The Methow Valley Interpretive Center is reviving the winter book club with “Slash,” by Jeanette Armstrong. The book is available at the Interpretive Center bookstore, open Saturdays from noon-3 p.m. The book club meets on Wednesday, Jan. 31, from 5:30-7:30 p.m. at the Interpretive Center. To sign up, visit the MVIC Facebook page at www.facebook.com/MethowValleyInterpretiveCenter, and select “Events.”
“Slash,” written in 1985, is the first novel to be written and published by a First Nations woman in Canada. Armstrong wrote this novel for use in secondary and collegiate curriculum. Set in British Columbia in the traditional Okanagan territory of the Syilx people, the novel unfolds from the perspective of Thomas “Slash” Kelaskat, reflecting on his lived experiences beginning with his early school years through his growth into activism and embracing his familial Okanagan roots.

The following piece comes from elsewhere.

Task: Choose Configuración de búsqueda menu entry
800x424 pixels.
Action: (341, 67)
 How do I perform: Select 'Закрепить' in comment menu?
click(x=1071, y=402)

In recent years, stories have come to light about the historical efforts to silence the Okanagan people. In 2021, Canada’s highest court recognized the Sinixt people of Okanagan were not, in fact, extinct, allowing them access to family graves. In 2022, the New York Times reported the discovery of a mass grave of over 200 children at the Kamloops Indian Residential School. With this broadened perspective of impacted communities in the 1960s, “Slash” gives a personal experience of the harsh realities of racism and growth and activism in spite of all odds.
Armstrong is a prolific author spanning a multitude of genres: children’s books, adult novels, academic curriculum, poetry, and more. She was instrumental in the creation of the En’owkin International School of Writing for Native Students at Okanagan College, and she is a recipient of the George Woodcock Lifetime Achievement Award for an outstanding literary career.
Armstrong may have inherited the writing bug through her great grand aunt, Christine “Mourning Dove” Quintasket, who lived in Okanogan County and is buried in Omak. Mourning Dove’s 1927 novel, “Cogewea,” is widely considered the first novel written and published by an Indigenous woman in the United States. Writing first works of importance runs in the family.
In other news, the Met-Low enjoyed a reprieve of blue skies and sunshine this last weekend, after a week of fog. The Methow Store updated their sign, and honestly, I live for the sign updates — 2024 is going to be a good year, I can feel it.
Elsewhere in the Met-Low, Libby Creek’s Emily Gibson is remodeling her bathroom, and put out a call to the neighborhood when she needed help moving a tub. Libby Creek did not disappoint. Neighbors enthusiastically respond when it comes to potlucks, community gardens, midnight donut shenanigans, and now, apparently, semi-professional bathtub movers dressed as elves. Happy New Year!